XSPECtor

Thursday, August 08, 2013

XSPEC v12.8.1 released as part of HEAsoft 6.14

The latest release of XSPEC is now available from the usual place. The release notes are as follows :

New features:

- New models:
     cpflux  - a variant of cflux for photon flux.
     heilin  - Voigt absorption profiles for the HeI series
     lyman   - Voigt absorption profiles for the HI or HeII series
     zbabs   - EUV ISM attenuation

- A new statistic, pgstat, has been added for the case of Poisson-distributed
  data
  with a Gaussian-distributed background. The whittle statistic can
  now be used when fitting averaged power density functions by
  appending an integer (so eg whittle5 is the statistic to use when
  fitting a pdf constructed by averaging those from 5 observations).

- The old CERN Minuit library, which is used for the migrad, minim, monte,
  and simplex fitting methods and the improve command, has been
  replaced by the new version. The minim and monte methods are no
  longer supported and the new version does not include an improve command.
  The output from the migrad and simplex fitting methods now looks the
  same as that from the leven method. Note however that the rules for
  when to write intermediate fit results are not directly comparable
  so do not provide a measure of the relative speed of the methods.

- Fakeit now has a 'nowrite' option to generate fake spectra without
  producing output files.  This is also now available in the
  multifake.tcl script command.

- Parallel processing capability has been added to the steppar command
  and can be invoked using the parallel command.

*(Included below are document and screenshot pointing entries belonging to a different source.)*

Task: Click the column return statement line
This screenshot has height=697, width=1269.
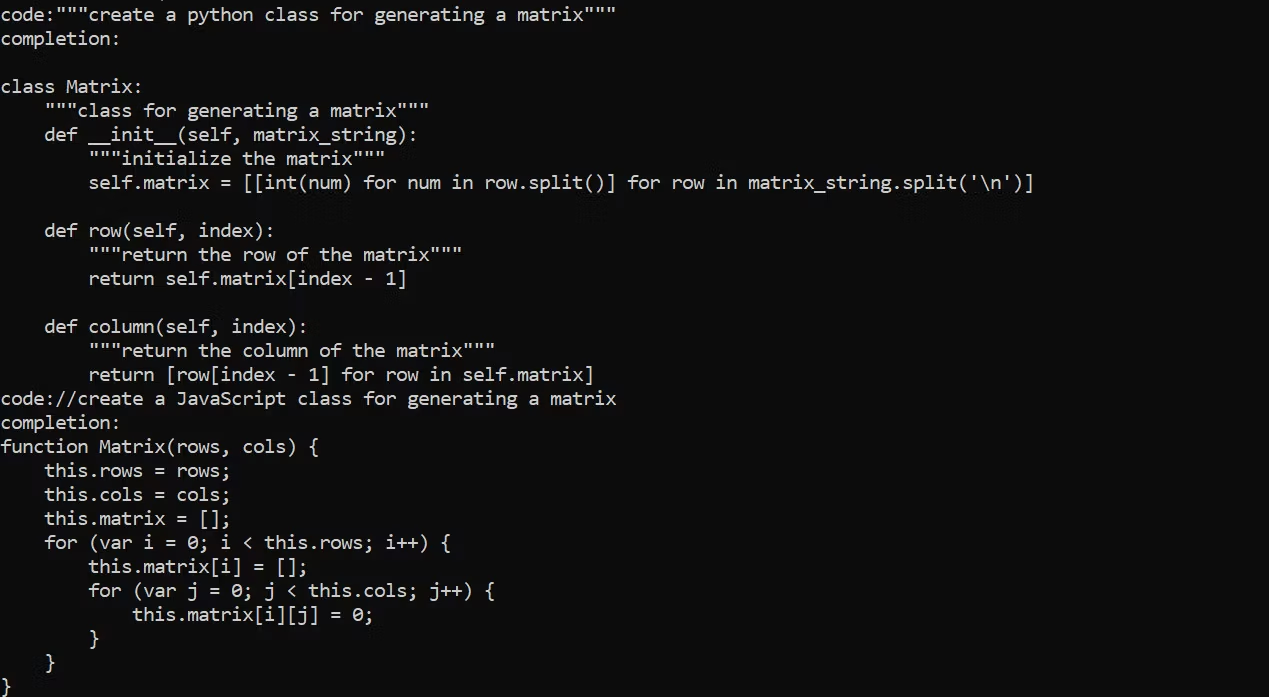Action: click(341, 375)
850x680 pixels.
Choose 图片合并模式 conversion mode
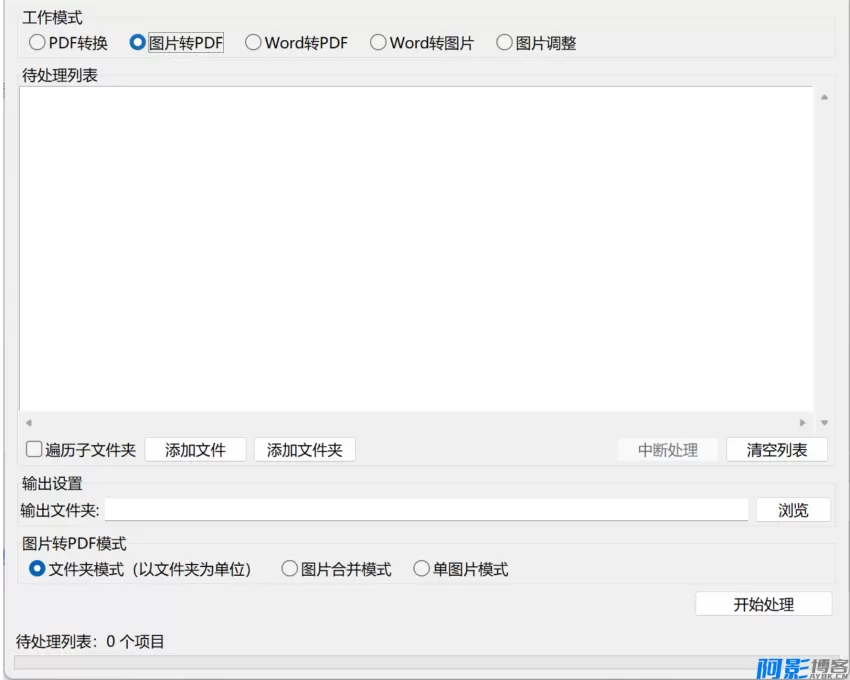(291, 569)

- Markov Chain Monte Carlo (the chain command) now uses the
  Goodman-Weare algorithm by default. Previously the default was
  Metropolis-Hastings.

- After a chain run, the best-fit parameters and statistic are now
  displayed with "chain info", and are available through the "tclout
  chain" option.

- The default atom_db version used in apec models may now be modified
  with the ATOMDB_VERSION keyword in the user's Xspec.init file.

- Steppar now has a 'delta' option for performing grids centered on
  the best-fit parameters.

- The 'setplot delete' option has been enhanced to allow removal of all
  or a range of commands.

- For external programs calling XSPEC, new wrapper functions have been
  added for retrieving XFLT keywords from data files.

- Norm parameters are now set with a default 'soft' upper limit below
  their 'hard' upper limit.

- In PyXspec, the Fit.statMethod and statTest attributes can now be set
  for individual spectra.

Enhancements previously released as patches to 12.8.0:

- AtomDB has been upgraded to version 2.0.2.

- The tclout 'stat' and 'statmethod' options can now retrieve the test
  statistic as well as the fit statistic.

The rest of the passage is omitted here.